It was twenty years ago today that beings from another planet attacked the Earth. Earth won and in the two decades since, we have united, rebuilt, adapted their technology and prepared for their return. And on the day we were celebrating our victory, they returned—smarter than before and on the verge of defeating us—again.
There are a lot of smart things in the script for Independence Day: Resurgence, which is both a strength and a weakness. The filmmakers seem to feel that everyone has seen the original movie at least two or three times since its release so characters are introduced like relatives who missed the last couple of family reunions but they made this one. (“Hi, I’m the president’s daughter, all grown up!” “And I’m Will Smith’s stepson!”) In a sense it’s a bridge, handing the franchise off to the next generation, giving you one last look at the old guard before they head off to the retirement home. The smartest thing is the youngsters do not bring baggage—except for one thing—like having to live up to their elders achievements. That being said…
Resurgence feels you want to see the band back together so much you don’t care how it happens. Coincidences pile up in ways that r-e-a-l-l-y stretch credulity (I mean, how does a fishing boat get from New York City to somewhere in Nevada?).
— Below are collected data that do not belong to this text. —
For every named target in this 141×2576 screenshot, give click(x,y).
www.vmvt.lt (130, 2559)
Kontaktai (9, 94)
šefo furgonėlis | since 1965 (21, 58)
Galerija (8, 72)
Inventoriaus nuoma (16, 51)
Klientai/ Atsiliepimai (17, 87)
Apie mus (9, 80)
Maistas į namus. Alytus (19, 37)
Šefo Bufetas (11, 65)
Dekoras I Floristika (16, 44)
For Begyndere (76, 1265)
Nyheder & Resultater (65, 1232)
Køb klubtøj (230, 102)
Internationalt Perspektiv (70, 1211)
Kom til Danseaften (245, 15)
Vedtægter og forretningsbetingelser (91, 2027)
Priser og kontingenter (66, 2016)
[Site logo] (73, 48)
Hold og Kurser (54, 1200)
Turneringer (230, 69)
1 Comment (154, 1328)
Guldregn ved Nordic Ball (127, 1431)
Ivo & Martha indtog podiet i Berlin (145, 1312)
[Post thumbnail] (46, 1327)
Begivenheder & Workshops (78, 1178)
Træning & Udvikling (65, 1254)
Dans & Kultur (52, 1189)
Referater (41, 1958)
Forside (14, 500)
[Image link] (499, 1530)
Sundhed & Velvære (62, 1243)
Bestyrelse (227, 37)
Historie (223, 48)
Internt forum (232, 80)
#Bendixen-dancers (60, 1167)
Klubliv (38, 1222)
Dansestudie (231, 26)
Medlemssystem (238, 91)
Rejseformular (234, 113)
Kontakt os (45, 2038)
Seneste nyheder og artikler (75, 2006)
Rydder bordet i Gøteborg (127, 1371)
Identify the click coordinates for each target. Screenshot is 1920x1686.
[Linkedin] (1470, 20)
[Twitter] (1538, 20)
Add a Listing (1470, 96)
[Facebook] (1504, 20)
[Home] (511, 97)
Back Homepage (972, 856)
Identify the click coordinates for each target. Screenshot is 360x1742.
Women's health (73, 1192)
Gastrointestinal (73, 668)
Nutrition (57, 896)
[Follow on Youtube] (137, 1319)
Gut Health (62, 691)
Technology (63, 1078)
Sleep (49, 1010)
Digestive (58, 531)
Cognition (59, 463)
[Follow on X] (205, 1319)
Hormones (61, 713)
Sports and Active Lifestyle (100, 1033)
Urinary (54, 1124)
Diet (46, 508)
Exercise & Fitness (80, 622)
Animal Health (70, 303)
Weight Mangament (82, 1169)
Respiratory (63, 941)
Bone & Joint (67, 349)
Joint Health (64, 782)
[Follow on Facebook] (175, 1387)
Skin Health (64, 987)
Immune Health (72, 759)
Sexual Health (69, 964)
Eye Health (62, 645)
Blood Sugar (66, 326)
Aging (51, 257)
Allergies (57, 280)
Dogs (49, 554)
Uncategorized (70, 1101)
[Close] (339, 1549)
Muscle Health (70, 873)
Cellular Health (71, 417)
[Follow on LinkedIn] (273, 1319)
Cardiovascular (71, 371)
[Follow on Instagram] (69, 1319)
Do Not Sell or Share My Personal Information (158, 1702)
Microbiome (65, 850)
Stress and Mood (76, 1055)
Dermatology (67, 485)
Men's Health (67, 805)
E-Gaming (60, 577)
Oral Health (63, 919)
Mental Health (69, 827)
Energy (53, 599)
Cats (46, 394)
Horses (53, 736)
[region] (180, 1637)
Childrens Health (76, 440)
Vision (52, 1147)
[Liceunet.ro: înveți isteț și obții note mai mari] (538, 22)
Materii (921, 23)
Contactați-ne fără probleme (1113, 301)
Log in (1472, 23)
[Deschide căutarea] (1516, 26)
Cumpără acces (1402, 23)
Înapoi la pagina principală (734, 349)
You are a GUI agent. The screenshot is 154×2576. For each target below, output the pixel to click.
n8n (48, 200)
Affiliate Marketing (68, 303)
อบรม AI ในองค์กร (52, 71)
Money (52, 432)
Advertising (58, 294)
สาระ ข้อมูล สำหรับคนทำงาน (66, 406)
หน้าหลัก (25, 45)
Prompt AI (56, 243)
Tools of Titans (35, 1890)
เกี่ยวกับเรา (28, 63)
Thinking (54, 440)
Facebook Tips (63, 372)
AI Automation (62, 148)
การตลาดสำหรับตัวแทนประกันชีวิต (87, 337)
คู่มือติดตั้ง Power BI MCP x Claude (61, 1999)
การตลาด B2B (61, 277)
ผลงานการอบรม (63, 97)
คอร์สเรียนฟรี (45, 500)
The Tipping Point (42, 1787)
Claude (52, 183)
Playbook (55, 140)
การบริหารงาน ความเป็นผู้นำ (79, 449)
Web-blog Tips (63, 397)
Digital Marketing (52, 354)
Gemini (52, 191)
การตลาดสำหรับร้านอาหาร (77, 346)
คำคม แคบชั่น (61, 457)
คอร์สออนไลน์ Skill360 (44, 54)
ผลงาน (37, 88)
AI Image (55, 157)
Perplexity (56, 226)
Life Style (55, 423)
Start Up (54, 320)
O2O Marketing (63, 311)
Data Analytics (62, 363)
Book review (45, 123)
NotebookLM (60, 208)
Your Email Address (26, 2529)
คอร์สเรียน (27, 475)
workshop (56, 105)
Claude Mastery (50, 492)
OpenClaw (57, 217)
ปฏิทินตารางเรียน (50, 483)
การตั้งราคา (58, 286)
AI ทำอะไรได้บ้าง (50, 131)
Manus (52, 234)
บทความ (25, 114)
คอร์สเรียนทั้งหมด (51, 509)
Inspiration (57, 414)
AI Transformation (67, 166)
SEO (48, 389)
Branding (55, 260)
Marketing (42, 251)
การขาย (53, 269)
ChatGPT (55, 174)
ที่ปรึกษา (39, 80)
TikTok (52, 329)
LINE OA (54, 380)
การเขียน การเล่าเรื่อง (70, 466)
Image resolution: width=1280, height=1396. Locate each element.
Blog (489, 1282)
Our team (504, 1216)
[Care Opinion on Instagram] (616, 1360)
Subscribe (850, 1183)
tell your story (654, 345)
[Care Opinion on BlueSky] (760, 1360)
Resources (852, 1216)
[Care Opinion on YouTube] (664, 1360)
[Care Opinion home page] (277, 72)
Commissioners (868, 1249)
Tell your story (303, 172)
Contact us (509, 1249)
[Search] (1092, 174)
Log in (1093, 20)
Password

Some character relationships are unexplained, one character checks on a parent, just in time to see them selflessly give their live to save another (And would the most negligent hospital not check to see if all the patients had been evacuated?), giving the character another reason to hate the invaders, as if destroying the planet wasn’t enough. (Genocide on a global basis is one thing, but this makes it personal!) And the theme is established: in order for you to be a soldier in this army, you have to be an orphan.
It’s been said for some types of movies, they are better when the budget is smaller: when you don’t have a log to spend on CGI, you have to tell a real story—with character development, dialogue, plot—rather than just giving people something cool to look at for a couple of hours. Adjusted for inflation, the original movie didn’t cost significantly less than the current one, but the first one had to rely on “real” special effects—models, puppets, “in camera” tricks, rather than the requisite thousands of people needed for a modern SFX feature. (The total film crew for Iron Man 3 was 3,310, 326 more people than the crew who worked on Avatar.) So the more-is-less argument doesn’t quite hold up for the shortcomings of Independence Day: Resurgence. The problem, I think, is that sometimes it’s too clever for its own good, despite the virtual lack of science in a science fiction movie.